Rio Tinto hat heute die Produktionszahlen für das erste Quartal veröffentlicht. Demnach kletterte die Kupferförderung im Jahresvergleich um neun Prozent auf 229.000 Tonnen. Der Zuwachs lag vor allem am Hochlauf der Oyu-Tolgoi-Mine in der Mongolei. Vorstandschef Simon Trott betonte, dass der Ausbau dieser neuen Mine weiterhin planmäßig verlaufe.

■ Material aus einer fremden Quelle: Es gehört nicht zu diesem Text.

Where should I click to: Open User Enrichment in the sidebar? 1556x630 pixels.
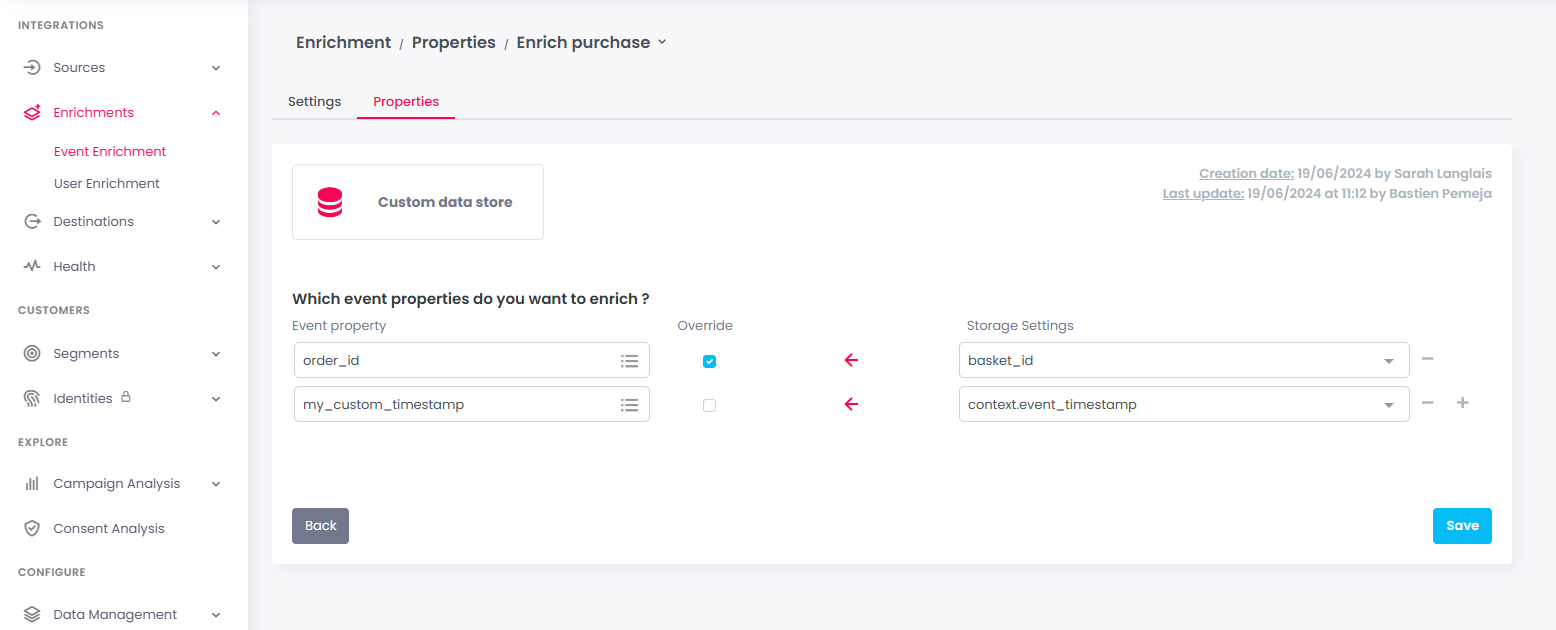pos(107,184)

Mit der Ausweitung der Kupferproduktion trifft Rio Tinto den Nerv der Zeit. Denn wegen der weltweiten Dekarbonisierungsbemühungen sowie der wachsenden Zahl an Rechenzentren rund um den Globus dürfte die Kupfernachfrage in den kommenden Jahren kontinuierlich weiter steigen. Daher will Rio Tinto die Fördermenge weiter erhöhen.

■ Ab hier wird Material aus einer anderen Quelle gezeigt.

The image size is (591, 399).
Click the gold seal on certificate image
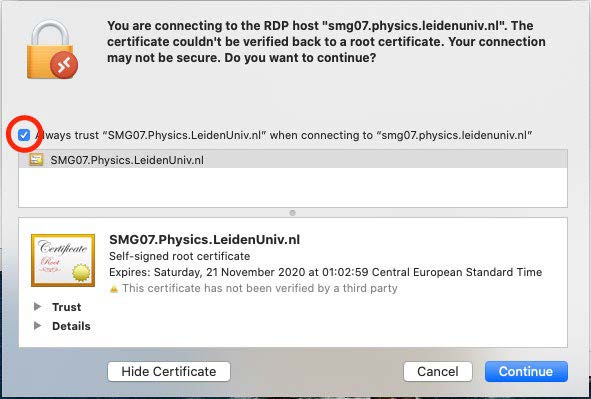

Bei der Eisenerzproduktion verbuchte der Bergbauriese ebenfalls Zuwächse. So steigerte das Unternehmen die Eisenerzproduktion um stattliche zwölf Prozent auf 82,8 Millionen Tonnen. Die Verkäufe legten in den ersten drei Monaten des laufenden Jahres hingegen lediglich um zwei Prozent zu. Damit schnitt man etwas schwächer ab als Analysten im Vorfeld erwartet hatten. Rio Tinto begründete das geringe Plus mit zwei Zyklonen, welche negative Effekte auf die Hafenlogistik und die Verschiffungen hatten. Darüber hinaus bekräftigte der Vorstand die Zielspanne für die australischen Verkäufe im Gesamtjahr mit 323 bis 338 Millionen Tonnen.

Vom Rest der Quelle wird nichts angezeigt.